On that last note, I haven’t actually seen Claudia’s sexual assault, though I have watched that episode. It was either edited out of the version I saw (as a non-subscriber to AMC+) or it was edited out of the episode entirely after the outcry. To that I say, rape is never an easy thing to see portrayed in front of your eyes, much as we’re aware that it unfortunately happens everywhere, every day. I’m still haunted by that scene in “The Accused.” I think it was something that was almost necessitated by the nature of the changes made to Claudia’s character and the dissatisfaction she experienced as a result of her becoming a vampire, but I think it’s something that needed to be shown (or at least implied?) in order to give her the necessary motivation to hate Lestat for doing what he did to her enough to want to kill him over it. We needed to see what a true disadvantage she was at at having been turned at the age she was, and while I think you could have achieved that end without being as graphic as it apparently was (again, I have not been able to watch that), I sort of understand why it was done? I know it sounds so wishy washy to word it this way, but you kind of have to question the need to display any kind of rape or sexual assault of any kind in such a visual manner, without warnings, which as I understand it, was the major reason viewers were so upset over it. That right there is 100% warranted – I know people think we’re too sensitive these days, but fact is it doesn’t take a lot of effort in 2022 to anticipate needing a trigger warning on something like rape even in a show that has shown insane amounts of gore of violence already. Rape is real, vampires killing their way through New Orleans in increasingly violent ways are not.

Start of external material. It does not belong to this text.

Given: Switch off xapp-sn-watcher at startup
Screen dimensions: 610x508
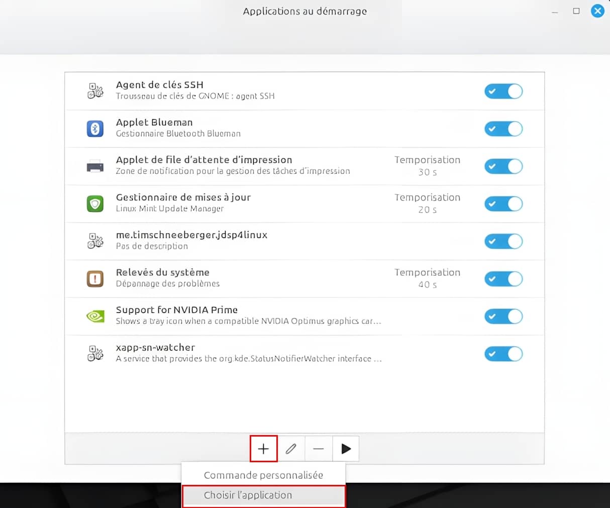Looking at the screenshot, I should tap(503, 354).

So literary adaptations are funny things, aren’t they? They’re a boon and a curse, and as much as we as book readers want to see things play out exactly as they are on the page, that rarely happens, even in the best of adaptations (LotR, in particular). That doesn’t mean the adaptation is shit, but it does make us a little gate-keepy as readers in the end. Sure, the egg wouldn’t exist without the chicken, but this omelet isn’t just being made for our benefit. The real benchmark of a good book to movie/tv adaptation shouldn’t be how much of the original material is left it, it should be how much of the essence of the thing that made this entity worthy of being interpreted over a new medium remains. It was there in 1994, and it’s here now, and I’m glad, because I missed Lestat a lot.